Now, we're also going to say that our electrons are heading towards the cathode, and as before, when we talked about a galvanic cell, the same is true here. The negative ion is heading towards the anode compartment and the positive ion is heading towards the cathode compartment. Now, if we look at the cathode compartment, yes, it's negatively charged, but again the cathode is where reduction occurs. So here, our Tin (II) ion is being reduced to Tin solid. This would mean that our reaction would be: Sn2++2e−→Sn (solid). And then, for the anode, it's still where the site of oxidation occurs, so our copper solid is being oxidized to copper (II) ion. So here we have Cu(s)→Cu2+(aq)+2e−.

Now, remember our electrons will cancel out and we'll get our overall equation as Sn2+(aq)+Cu(s)→Sn(s)+Cu2+(aq). Now, what's the application of an electrolytic cell? Well, we can say that in an electrolytic cell, we can find examples of batteries such as double-A batteries, triple-A batteries, etc., and also, it's a defining feature of rechargeable lithium batteries. So, although we said that electrolytic cells can be thought of as the opposite of a galvanic cell, and that's true for a lot of reasons, we can say that what binds them all together is that the anode is the site of oxidation, and the cathode is the site of reduction. So, that's what our different electrochemical cells have in common. Other than that, there's a lot different between a galvanic cell and an electrolytic cell. So, keep in mind these features that we've talked about for this particular type of electrochemical cell.
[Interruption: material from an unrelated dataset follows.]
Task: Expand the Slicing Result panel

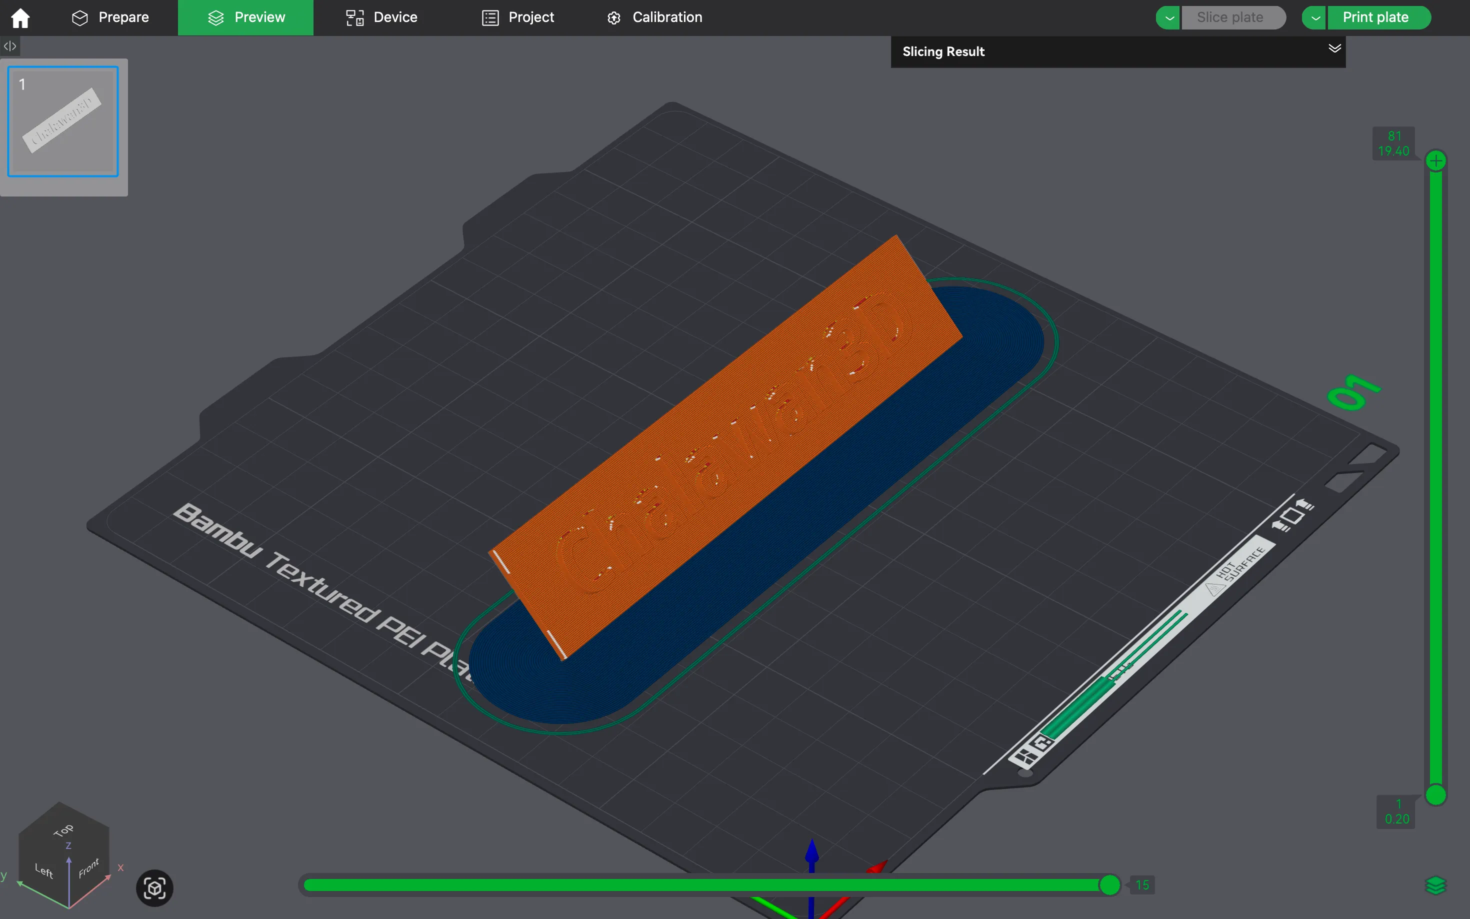Action: tap(1334, 49)
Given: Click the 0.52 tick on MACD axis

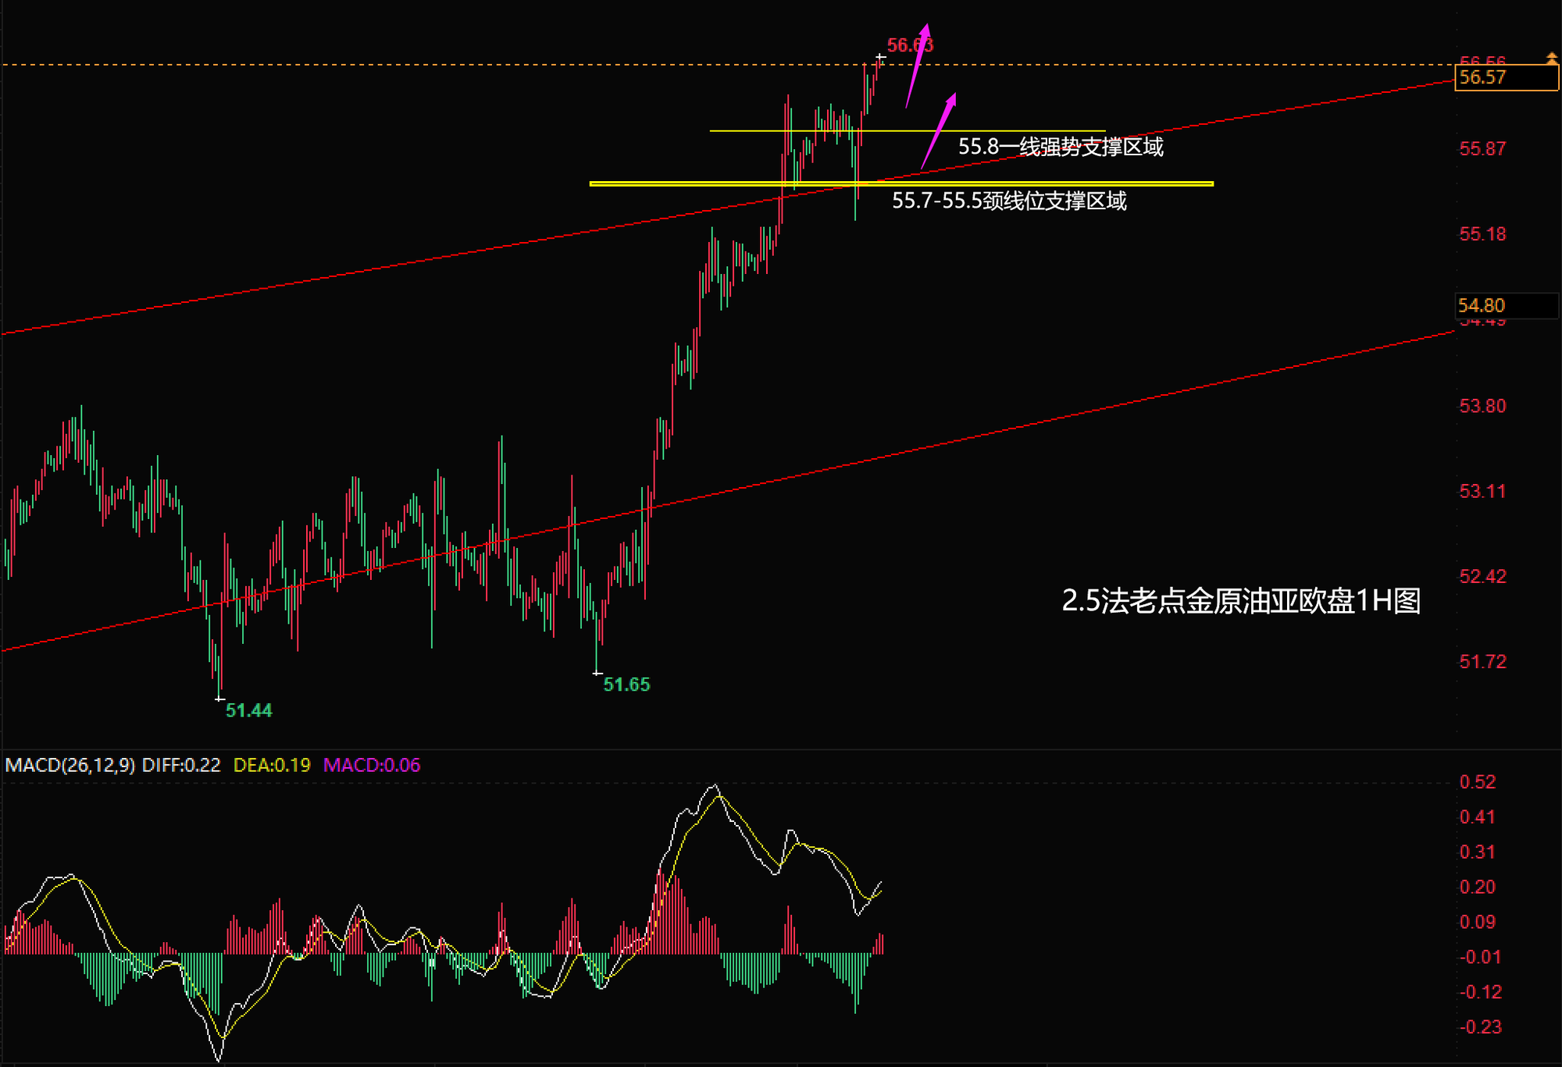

Here it says, which of the following is true about an electrolytic cell? It changes chemical energy into electrical energy. No. It does the exact opposite. It harnesses the electrical energy from batteries and uses it to make chemical energy. It uses a positive cathode. So remember, in this case, the cathode is negatively charged, not positive. It uses an electrical current to make a nonspontaneous reaction go. Electrolytic cells are nonspontaneous; they can't do the process naturally without the use of outside energy. So, they're going to have to siphon off this electrical energy from batteries, use that energy to make themselves go and occur. So this here is true. Here, it can't be all of the above because options a and b we found was not true. So here we're going to say electric cells are nonspontaneous; as a result, they require an outside energy source. Here it happens in the form of batteries. We harness that electrical energy and use it to convert it into chemical energy.